### Task inputs
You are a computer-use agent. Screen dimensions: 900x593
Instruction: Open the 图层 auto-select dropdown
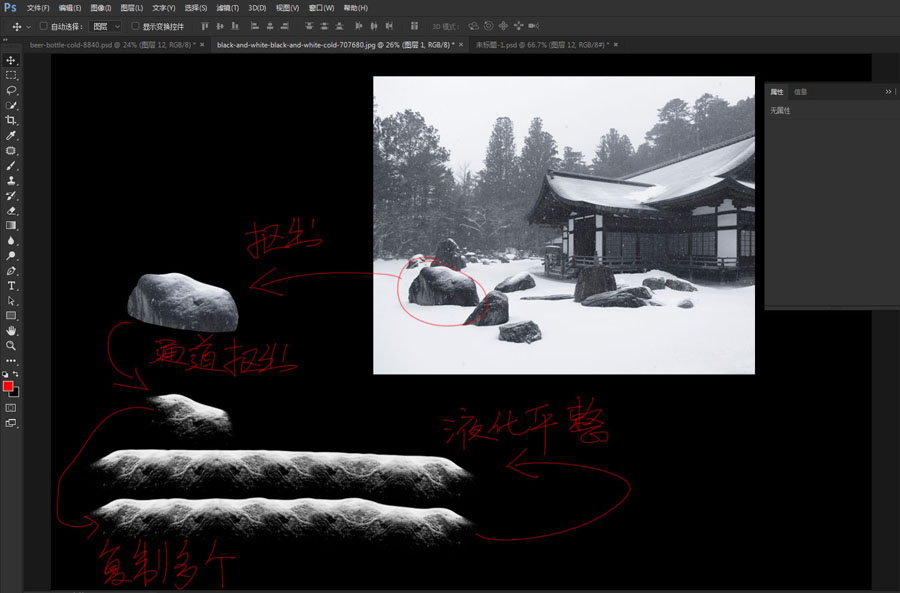tap(105, 27)
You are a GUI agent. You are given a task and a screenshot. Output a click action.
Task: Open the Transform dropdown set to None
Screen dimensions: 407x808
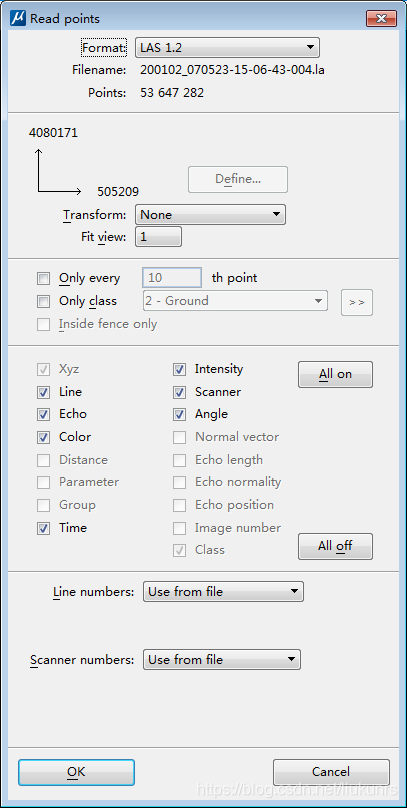point(210,214)
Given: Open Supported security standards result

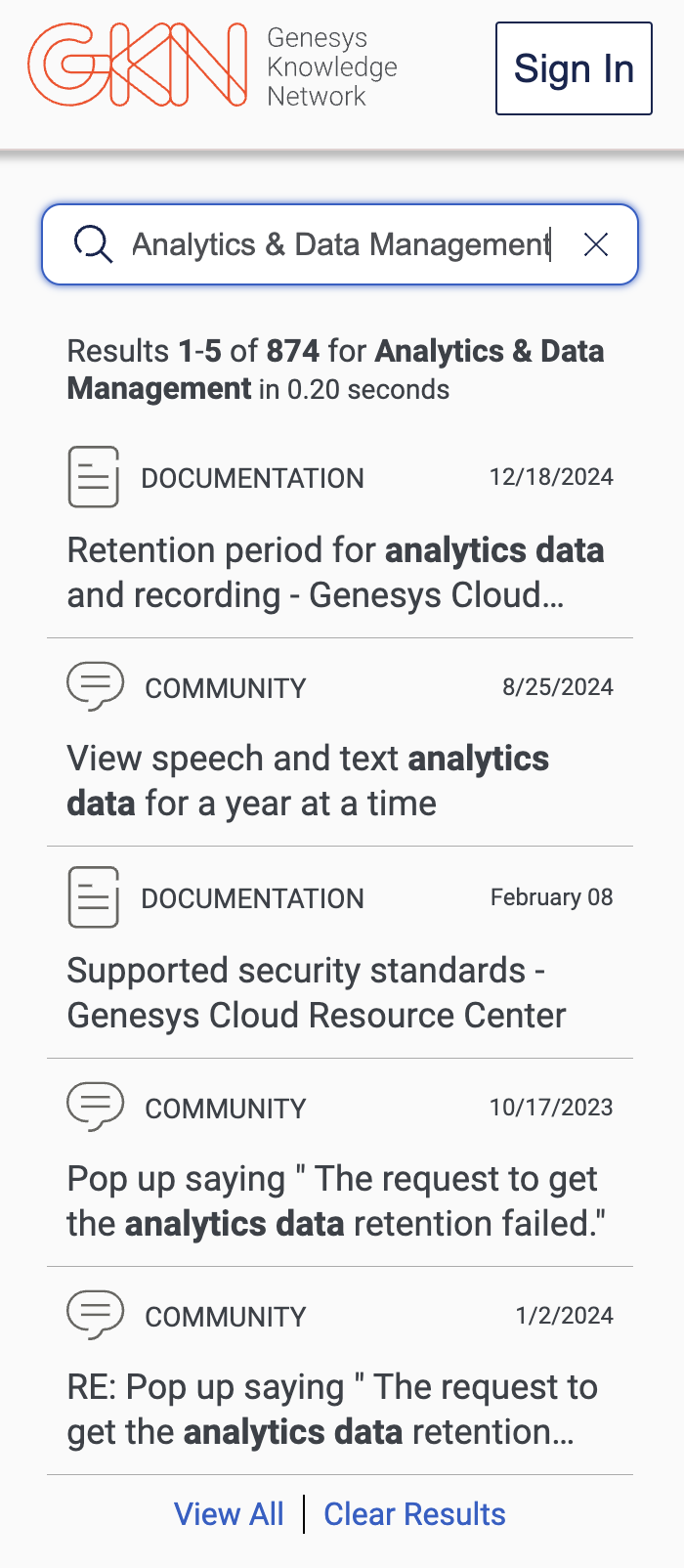Looking at the screenshot, I should click(316, 993).
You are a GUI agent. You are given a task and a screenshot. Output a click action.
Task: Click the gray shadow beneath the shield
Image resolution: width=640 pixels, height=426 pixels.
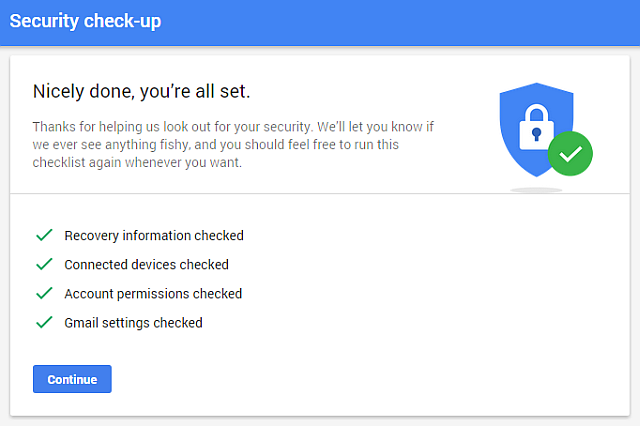[536, 188]
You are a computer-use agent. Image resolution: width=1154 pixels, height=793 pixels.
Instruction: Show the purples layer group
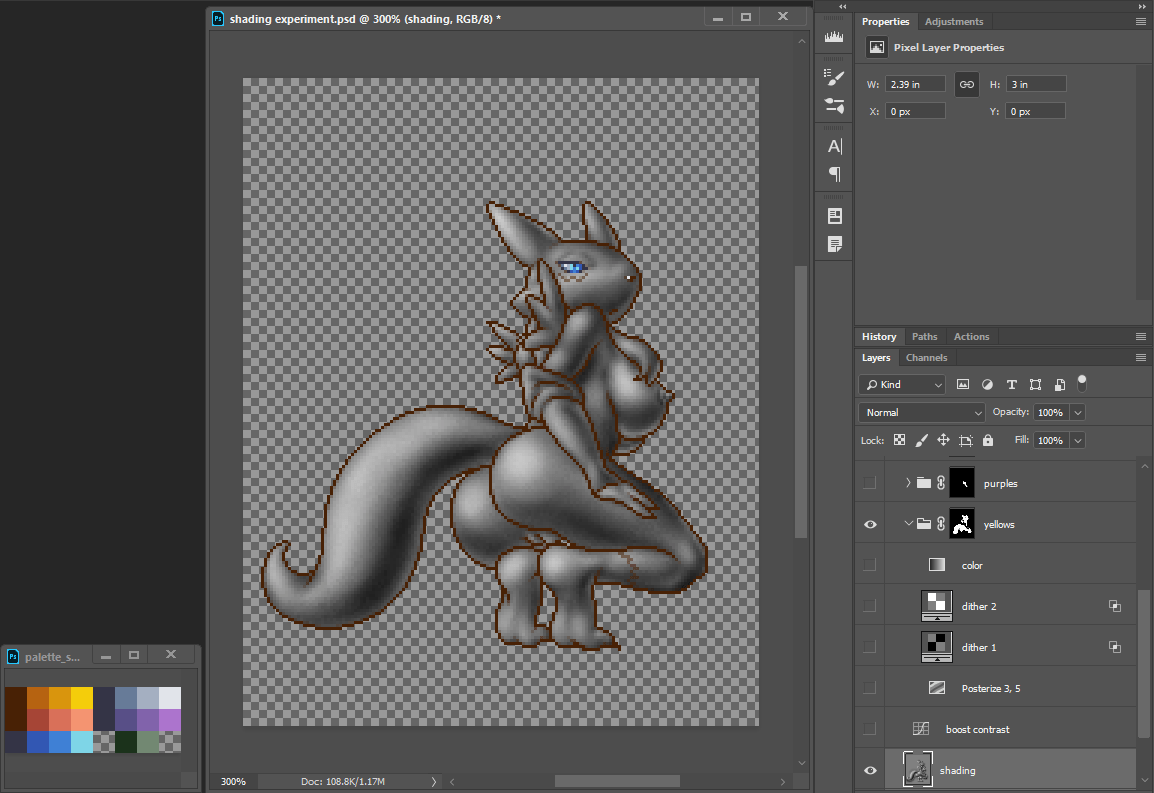tap(870, 483)
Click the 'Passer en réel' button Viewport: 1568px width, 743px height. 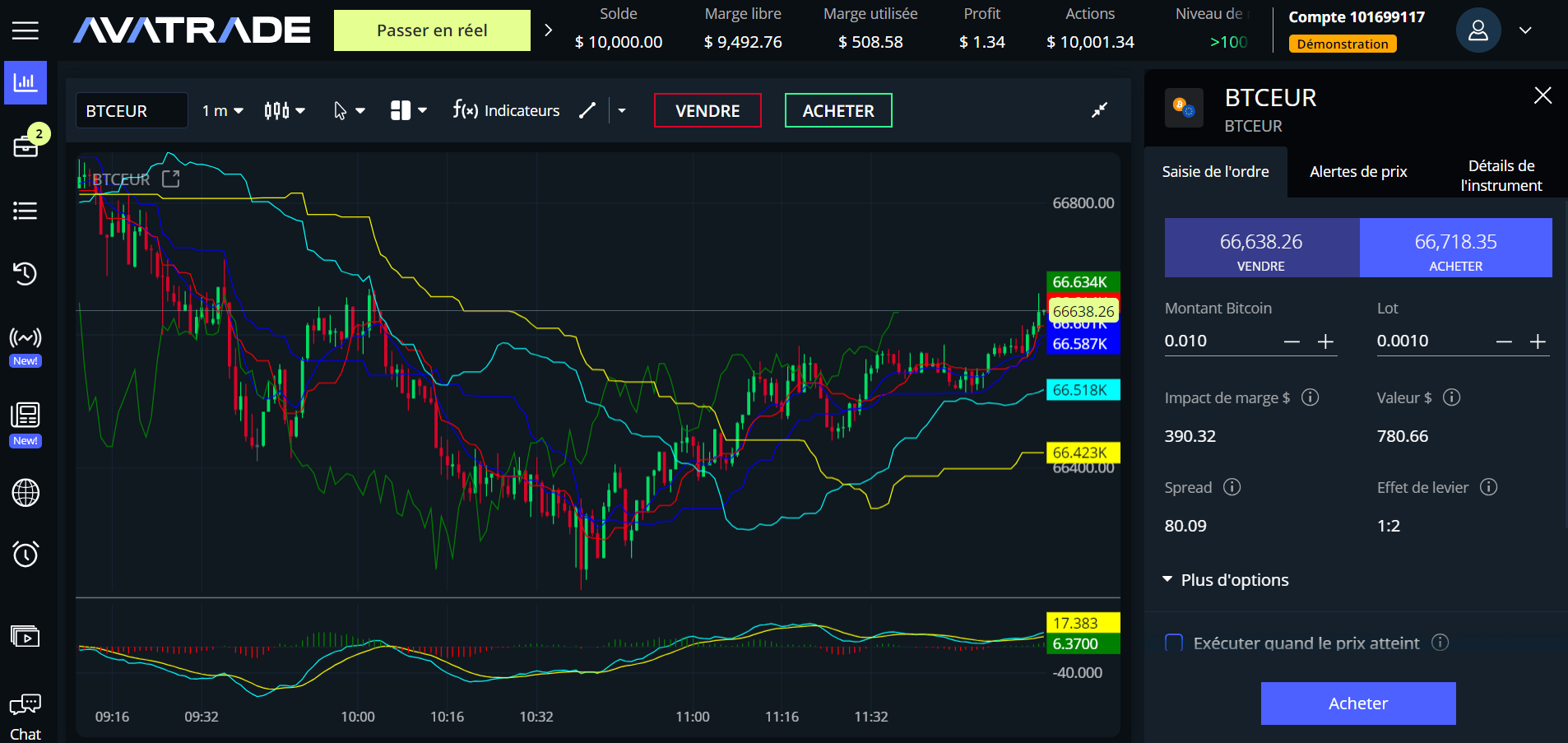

### Set task
Please count the lines of the listing above that contain the word "Image" and reply with only that number.

### Worked solution
2